C&A Europa erzielt 6,8 Milliarden Euro Umsatz


Die C&A-Modenschau vom 25. April.

C&A Europa legt weiter zu. Das in den Niederlanden gegründete Unternehmen verzeichnete im vergangenen Geschäftsjahr (Stichtag: 29. Februar) mit einem Umsatz von 6,8 Milliarden Euro ein Plus von 3,2 %. Dies ist in erster Linie auf seine Expansionsstrategie, die Filialerweiterung und die klare Positionierung bezüglich Qualität und Preis zurückzuführen. Wie gewöhnlich machte der Familienkonzern jedoch keine Angaben zur Entwicklung im vergleichbaren Umfang oder der Ergebnisse. Vorstandsmitglied Andreas Seitz versichert jedoch, dass die Verkäufe im vergleichbaren Umfang ebenfalls gestiegen sind. Zudem gab er sich mit dem Resultat zufrieden, das über dem Rest der Branche liegt.

GFK schätzt, dass die Bekleidungsverkäufe in Deutschland, dem bei weitem stärksten Markt, im Jahr 2011 um 1,6 % zugelegt haben. C&A kündigt seinerseits eine Umsatzsteigerung um 2,6 % auf 3 Milliarden Euro an. In Frankreich, dem nach Deutschland wichtigsten Markt, konnten die Verkäufe gar um 3,6 % auf 608 Millionen Euro gesteigert werden. In Belgien/Luxemburg und Österreich konnte das Unternehmen um 1,6 % (auf 527,5 Millionen Euro), bzw. 3,7 % (397 Millionen Euro) zulegen.
Die neuen Märkte (Türkei, Italien, Rumänien, Kroatien) schnellten um 42,5 % in die Höhe, sie fallen jedoch bisher nur mit rund 162 Millionen Euro ins Gewicht.

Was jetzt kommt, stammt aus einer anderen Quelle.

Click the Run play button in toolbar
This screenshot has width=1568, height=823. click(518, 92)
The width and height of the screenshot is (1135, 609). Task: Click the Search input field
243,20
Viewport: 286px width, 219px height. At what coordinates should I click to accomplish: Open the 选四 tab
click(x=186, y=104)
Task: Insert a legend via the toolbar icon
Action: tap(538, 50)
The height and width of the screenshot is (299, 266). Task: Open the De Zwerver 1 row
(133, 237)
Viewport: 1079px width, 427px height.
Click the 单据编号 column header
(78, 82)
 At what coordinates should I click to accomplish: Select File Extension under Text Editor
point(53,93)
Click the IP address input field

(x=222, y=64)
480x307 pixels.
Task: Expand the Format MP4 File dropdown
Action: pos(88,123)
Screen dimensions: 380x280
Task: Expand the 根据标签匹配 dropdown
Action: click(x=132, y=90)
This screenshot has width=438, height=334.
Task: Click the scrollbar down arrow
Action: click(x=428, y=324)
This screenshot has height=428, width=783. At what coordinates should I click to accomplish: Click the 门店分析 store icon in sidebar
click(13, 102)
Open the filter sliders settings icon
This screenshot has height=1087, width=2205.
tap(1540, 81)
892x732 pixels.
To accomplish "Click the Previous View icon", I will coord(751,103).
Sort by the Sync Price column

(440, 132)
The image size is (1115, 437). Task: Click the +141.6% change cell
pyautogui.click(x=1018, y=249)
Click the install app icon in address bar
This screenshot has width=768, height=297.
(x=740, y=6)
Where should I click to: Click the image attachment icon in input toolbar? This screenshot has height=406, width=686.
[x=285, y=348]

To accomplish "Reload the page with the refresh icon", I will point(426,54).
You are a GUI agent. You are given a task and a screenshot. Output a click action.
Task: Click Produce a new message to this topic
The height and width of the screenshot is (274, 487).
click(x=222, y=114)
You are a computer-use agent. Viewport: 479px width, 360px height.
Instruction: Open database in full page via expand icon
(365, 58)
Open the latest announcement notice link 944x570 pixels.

Einzig in den Niederlanden und der spanischen Halbinsel wurden leichte Rückgänge verzeichnet.

2011 feierte C&A sein 170-jähriges Bestehen. Zu gegebenem Anlass führte die Marke ihr neues Konzept mit preisgünstigen Basics ein, die sogenannten Power Price Lines. Zudem bekräftigte sie ihr Engagement zur Verwendung von Biobaumwolle in ihren Kollektionen. In den kommenden Jahren will das Unternehmen auf drei Jahre verteilt Investitionen in Höhe von 700 Millionen Euro vornehmen. Dieser Betrag wird in erster Linie für den Ausbau des bestehenden Filialkonzepts verwendet. Für das Geschäftsjahr 2012/2013 werden so insgesamt 72 Neueröffnungen geplant: 25 in Deutschland, 10 in Frankreich, 3 in Belgien und eine in Italien.

Parallel dazu wird der Online-Verkauf, der gegenwärtig nur 2 % des Umsatzes ausmacht, auf den belgischen und italienischen Markt ausgeweitet. Somit ist C&A mit seinem virtuellen Shop neu in 8 Ländern vertreten. C&A Europa erstellt jedoch keine genauen Prognosen: „C&A hat stabile Finanzen und verfügt über die notwendigen Mittel, um auf Konjunkturschwankungen reagieren, die Risiken einschränken und Chancen ergreifen zu können“, erklärt Andreas Seitz abschließend.